To be Human is to have a Language

By: | Posted in: Be Expertise / Be Listening, Be Resource / Be Source | Thursday, Jan 10, 2013 - 10:24pm

Carly’s case is of course both unusual and extreme….but from what I see, her condition is not qualitatively different from yours or mine. No one knows what it’s like to be in our body, no one can see what we see or sense what we sense. Our reality is, by it’s nature, a private reality. (continued below the video)

A big part of our work as humans is to express this private reality, to bring into the world what only we can.

Most of us don’t have a language for this. I don’t mean the mechanics of language that we learn in school: the words and their pre-defined meanings and the rules for their proper usage. By language I mean a particular vehicle for expression, a medium through which we can manifest in the world whomever it is that we are.

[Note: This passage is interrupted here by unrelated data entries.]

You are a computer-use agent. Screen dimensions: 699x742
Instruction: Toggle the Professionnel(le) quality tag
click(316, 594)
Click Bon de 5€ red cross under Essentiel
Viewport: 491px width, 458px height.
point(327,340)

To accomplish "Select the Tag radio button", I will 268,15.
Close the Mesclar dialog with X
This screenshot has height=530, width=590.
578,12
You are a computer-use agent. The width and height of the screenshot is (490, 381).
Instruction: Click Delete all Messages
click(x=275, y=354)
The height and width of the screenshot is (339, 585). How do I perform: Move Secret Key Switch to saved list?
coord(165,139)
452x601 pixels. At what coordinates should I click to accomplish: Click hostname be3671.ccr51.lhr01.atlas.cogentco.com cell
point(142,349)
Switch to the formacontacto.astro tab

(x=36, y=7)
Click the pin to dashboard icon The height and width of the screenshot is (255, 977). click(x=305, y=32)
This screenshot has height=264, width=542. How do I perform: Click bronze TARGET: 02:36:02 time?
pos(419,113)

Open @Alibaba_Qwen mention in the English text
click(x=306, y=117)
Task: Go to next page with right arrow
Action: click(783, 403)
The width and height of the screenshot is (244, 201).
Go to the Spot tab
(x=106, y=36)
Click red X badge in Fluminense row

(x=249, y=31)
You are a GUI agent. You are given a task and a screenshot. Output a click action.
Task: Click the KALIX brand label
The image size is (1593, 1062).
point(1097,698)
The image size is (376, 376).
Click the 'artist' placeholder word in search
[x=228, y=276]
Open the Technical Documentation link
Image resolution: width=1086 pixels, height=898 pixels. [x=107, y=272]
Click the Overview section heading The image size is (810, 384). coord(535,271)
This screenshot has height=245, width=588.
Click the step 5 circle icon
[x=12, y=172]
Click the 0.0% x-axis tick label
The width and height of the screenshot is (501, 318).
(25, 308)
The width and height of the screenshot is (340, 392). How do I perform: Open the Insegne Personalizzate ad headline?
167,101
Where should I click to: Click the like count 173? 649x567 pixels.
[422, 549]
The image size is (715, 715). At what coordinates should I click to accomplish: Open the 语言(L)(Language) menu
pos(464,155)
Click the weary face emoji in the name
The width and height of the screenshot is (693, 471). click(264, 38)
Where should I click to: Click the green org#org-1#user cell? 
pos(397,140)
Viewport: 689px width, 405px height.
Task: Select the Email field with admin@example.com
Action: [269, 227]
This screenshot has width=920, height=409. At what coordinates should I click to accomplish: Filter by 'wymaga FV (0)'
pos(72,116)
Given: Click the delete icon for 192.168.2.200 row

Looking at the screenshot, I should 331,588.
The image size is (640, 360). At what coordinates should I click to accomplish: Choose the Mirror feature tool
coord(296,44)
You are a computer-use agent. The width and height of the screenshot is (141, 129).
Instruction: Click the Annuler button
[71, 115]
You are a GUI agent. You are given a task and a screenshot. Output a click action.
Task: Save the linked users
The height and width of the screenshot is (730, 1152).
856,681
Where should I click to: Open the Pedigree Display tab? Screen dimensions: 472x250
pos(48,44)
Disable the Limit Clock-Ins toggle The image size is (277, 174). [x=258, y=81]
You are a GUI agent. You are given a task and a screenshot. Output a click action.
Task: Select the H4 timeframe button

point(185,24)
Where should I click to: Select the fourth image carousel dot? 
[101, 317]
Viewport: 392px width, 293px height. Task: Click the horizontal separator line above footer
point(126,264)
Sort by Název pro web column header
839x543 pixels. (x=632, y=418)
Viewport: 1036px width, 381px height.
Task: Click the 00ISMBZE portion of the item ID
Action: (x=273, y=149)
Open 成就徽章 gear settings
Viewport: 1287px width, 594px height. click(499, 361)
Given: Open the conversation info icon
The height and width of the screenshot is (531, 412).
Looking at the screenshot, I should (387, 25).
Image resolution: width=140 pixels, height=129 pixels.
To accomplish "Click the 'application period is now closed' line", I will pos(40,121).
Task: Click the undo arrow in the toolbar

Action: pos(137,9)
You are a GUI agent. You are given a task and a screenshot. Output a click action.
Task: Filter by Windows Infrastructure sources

The body is a means for carrying whoever it is we are around, but a language is required for us to actually bring who we are into existence. 

Some of us are fortunate enough to have found such a language: painting, a musical instrument, a particular sport, writing, cooking, teaching, etc. Each of these can of course be engaged with as a Skill, as an objective process with a particular set of rules and definitions. One can become quite technically proficient at these Skills and produce consistent, reliable results. Which is wonderful and useful…but in and of itself, it leaves the Self unexpressed. In fact, engaging with a Skill requires that the Self not be involved at all, that one focus exclusively on the efficient execution of the objective standards that define the Skill and produce the outcome that the Skill leads to. In this way, one’s Self doesn’t get expressed so much as it gets defined: “I am one who is good at ____.”

Engaging with a Language is a different thing altogether. To engage with teaching or violin playing or plumbing as a Language is to treat the components of that activity as a vehicle for ongoing, subjective expression; as a vehicle for creating – and exploring and evolving and recreating – Self in the world.

Skills leave us Authored, Language allows us to Author.

My sense is that much of the dysfunction we see in others – their equivalent of Carly’s banging her head on the ground – is a reflection of their lack of a Language with which to express/create/recreate who they are. Ultimately, I think this is much of what my work is about. Create results that are of financial and operational value to the client’s system? Sure, that’s valuable (and a price of admission that, if not met, eventually gets you fired). But I think what really keeps the phone ringing, what has clients value the work and refer it to others, is that somewhere in the process their relationship with their world changes. They discover the Language that is hidden in their Skills and they take on the work of Authoring.